This document launched a peacekeeping operation on the banks of the Dniester that continues to this very day. Contingents from Moldova, Russia and unrecognised Transnistria all participate in it. As a result, the operation is frequently referred to as “unique” – soldiers who had formerly fought one another now man the same roadblocks, sporting the same blue helmets.

From Transnistria’s perspective, the peacekeeping operation was important for another reason. It kept the conflict ticking over, albeit frozen, allowing the territory’s elites to rebuild working institutions of state and effective power structures, including an army and security services.
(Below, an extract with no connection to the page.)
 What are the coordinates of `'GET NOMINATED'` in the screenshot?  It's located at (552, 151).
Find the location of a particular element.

These days, the ongoing negotiations between Chișinău and Tiraspol are carried out in the spirit of a civilised, but final, divorce with Moldova. It’s worth pointing out that the very formula of a “civilised divorce” was the brainchild of Evgeny Shevchuk, who ruled Transnistria from 2011 to 2016. In a stroke of irony, he and his wife Nina Shevchuk (neé Shtanski, she served as the territory’s de-facto minister of foreign affairs) now comfortably and peacefully live in Moldova, a state which both had routinely criticised in the strongest possible terms.
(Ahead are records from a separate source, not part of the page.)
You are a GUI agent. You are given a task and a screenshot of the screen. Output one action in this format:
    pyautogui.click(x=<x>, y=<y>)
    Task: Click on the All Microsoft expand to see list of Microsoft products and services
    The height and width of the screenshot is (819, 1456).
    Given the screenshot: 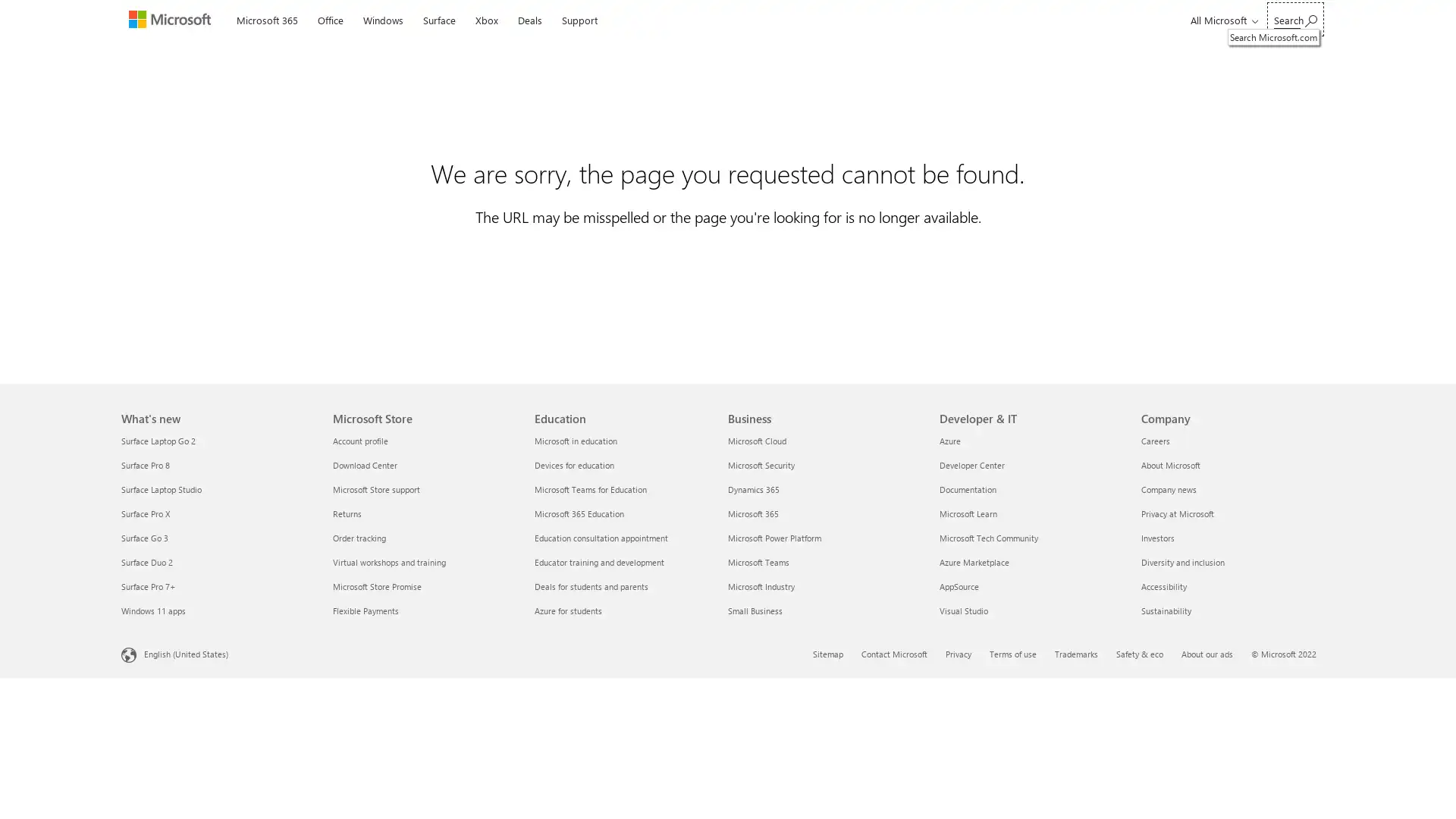 What is the action you would take?
    pyautogui.click(x=1222, y=20)
    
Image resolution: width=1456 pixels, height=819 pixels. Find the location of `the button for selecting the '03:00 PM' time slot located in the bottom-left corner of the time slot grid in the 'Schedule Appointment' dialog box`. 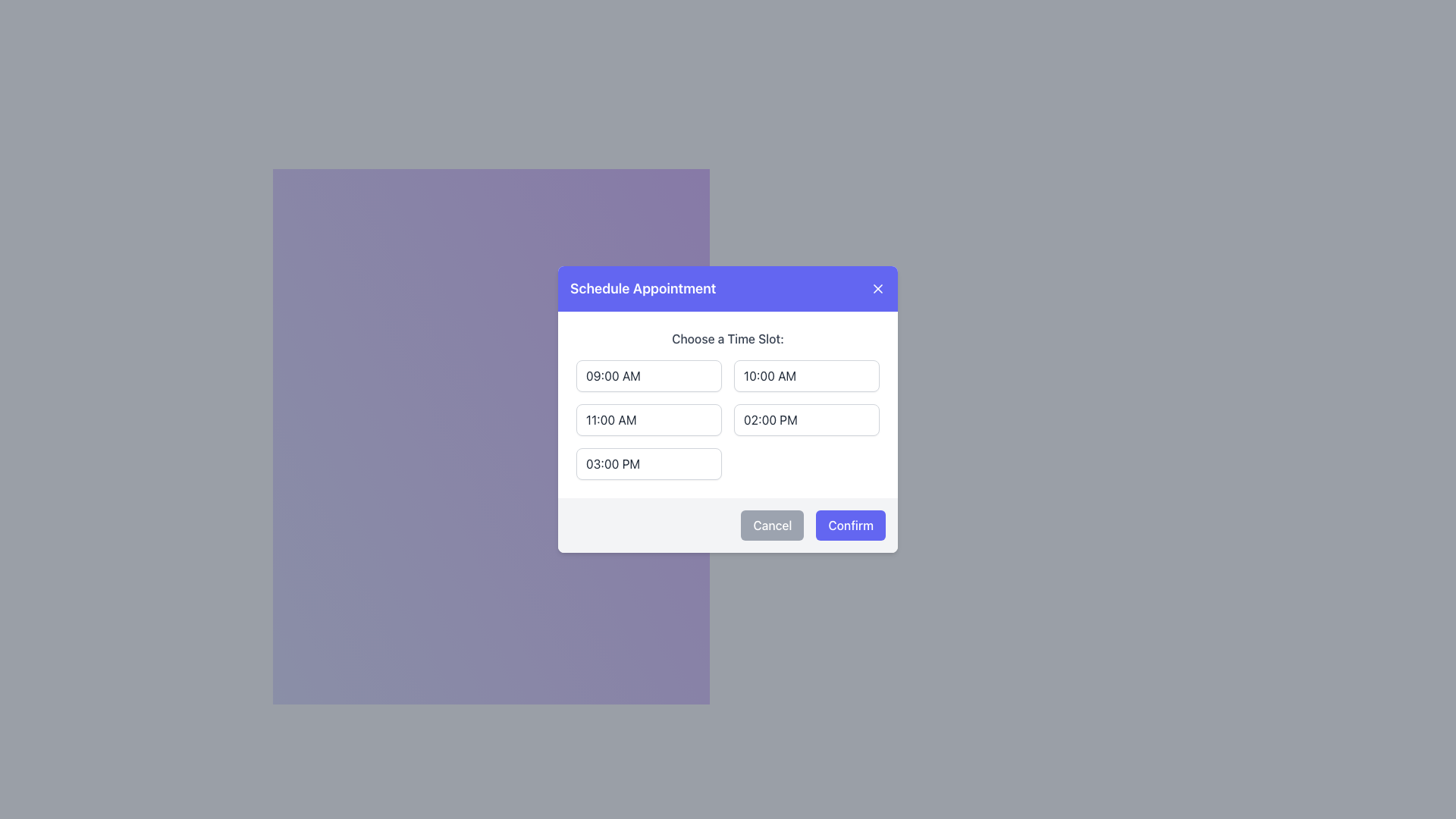

the button for selecting the '03:00 PM' time slot located in the bottom-left corner of the time slot grid in the 'Schedule Appointment' dialog box is located at coordinates (648, 463).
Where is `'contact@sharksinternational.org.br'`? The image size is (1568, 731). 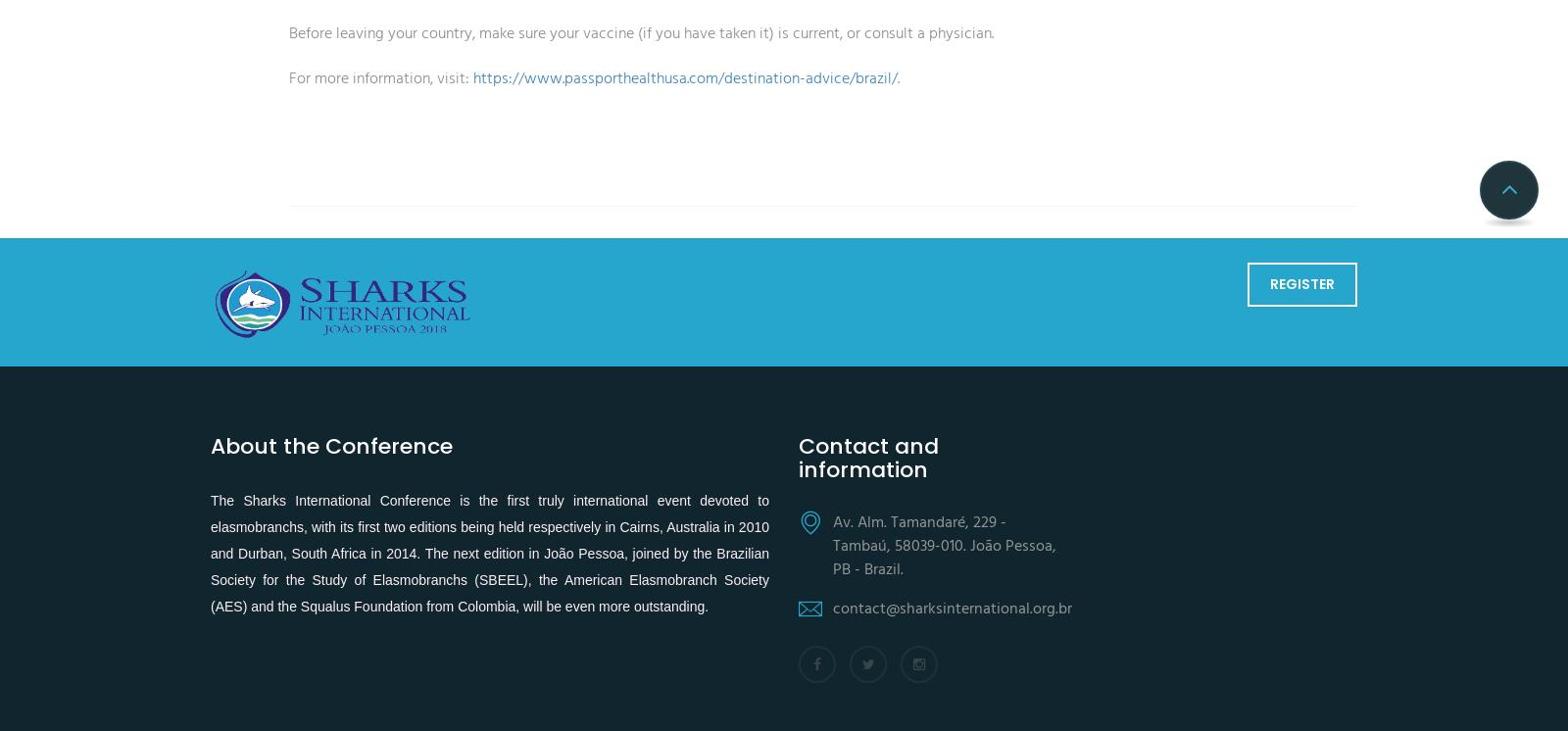 'contact@sharksinternational.org.br' is located at coordinates (831, 608).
The kind of transformation undertaken by Shevchuk would surprise only those who know little about the often-overlooked Transnistria dispute. Barely a day or two had passed after the conflict came to an end before participants on all sides returned to visit each other’s houses as welcome guests.

A frozen settlement

Twenty-five years have passed since the end of the war, but Moldova and Transnistria seem no closer to a political settlement to the conflict. Both sides are conducting drawn-out negotiations under the 5+2 format (in which Moldova and Transnistria are recognised the conflicting parties, the OSCE, Russia and Ukraine as mediators, and the EU and US as observers), in which they generally discuss economic and humanitarian issues. So far negotiators haven’t even pressed the key matter: whether Transnistria will be included in a united Moldova.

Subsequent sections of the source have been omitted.